For in a hard-working society, it is rare and even subversive to celebrate too much, to revel and keep on reveling: to stop whatever you’re doing and rave, pray, throw things, go into trances, jump over bonfires, drape yourself in flowers, stay up all night, and scoop the froth from the sea.
Anneli Rufus,
The World Holiday Book, Celebrations for Every Day of the Year
, Harper SanFrancisco, 1994


 

(Also known as Hoke-tide. In the 15th and 16th centuries, in London it was called Hob-tide.) In the English tradition, Hocktide is the Monday and Tuesday following the second Sunday after Easter (Low Sunday), though the Tuesday is considered the main day. (‘Tide’ is an Anglo-Saxon word meaning ‘time, period or season’, and is obsolescent, if not obsolete, in most senses except when referring to the oceans’ rise and fall.)

Long before the Industrial Revolution when people became ensnared in the long working week that still prevails for the benefit of our idle masters, work was hard but feast days were plenty. Weekends, as yet uninvented, would never have been enough for our forebears. As one sees each day in the Almy, scarcely a week – scarcely three days – went by in medieval Europe without a holiday with feasting and frolicking. (There are still societies today clinging to such lifestyles in defiance of globalization’s juggernaut, but they are labelled ‘primitive’.)

 

Hocktide fun

Hocktide was for our Western ancestors such a day of high festivity and pranks. The best known of these was ‘ransoming’. 

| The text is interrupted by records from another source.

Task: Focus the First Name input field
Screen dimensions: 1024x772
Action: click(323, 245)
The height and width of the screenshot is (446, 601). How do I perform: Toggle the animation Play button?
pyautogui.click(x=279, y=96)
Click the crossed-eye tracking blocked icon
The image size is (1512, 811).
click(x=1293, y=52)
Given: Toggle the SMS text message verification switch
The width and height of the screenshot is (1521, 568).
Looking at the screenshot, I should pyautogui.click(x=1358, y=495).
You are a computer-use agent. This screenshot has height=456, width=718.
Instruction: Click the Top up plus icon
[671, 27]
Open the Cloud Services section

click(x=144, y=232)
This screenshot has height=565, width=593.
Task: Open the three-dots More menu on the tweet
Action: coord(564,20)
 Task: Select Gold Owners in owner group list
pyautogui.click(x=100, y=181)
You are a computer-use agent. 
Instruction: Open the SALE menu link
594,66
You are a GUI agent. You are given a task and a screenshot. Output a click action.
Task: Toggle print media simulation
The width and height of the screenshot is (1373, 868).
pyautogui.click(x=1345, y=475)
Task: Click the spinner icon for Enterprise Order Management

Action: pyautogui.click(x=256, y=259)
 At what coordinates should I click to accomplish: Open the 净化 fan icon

On the Monday, men would go out and about and capture women, binding them with cords and holding them for small ransoms, which was usually given to church restoration funds or charity (though a kiss was often accepted). There was equality in these fun and games, however on the Tuesday the women could take their revenge on the men in the same way. The meaning of the word is unknown, but the custom can be traced back to the 13th century. In 1450 a bishop of Worcester inhibited these "Hoctyde" practices. It prevailed in all parts of England, but pretty much died out early in the 1700s.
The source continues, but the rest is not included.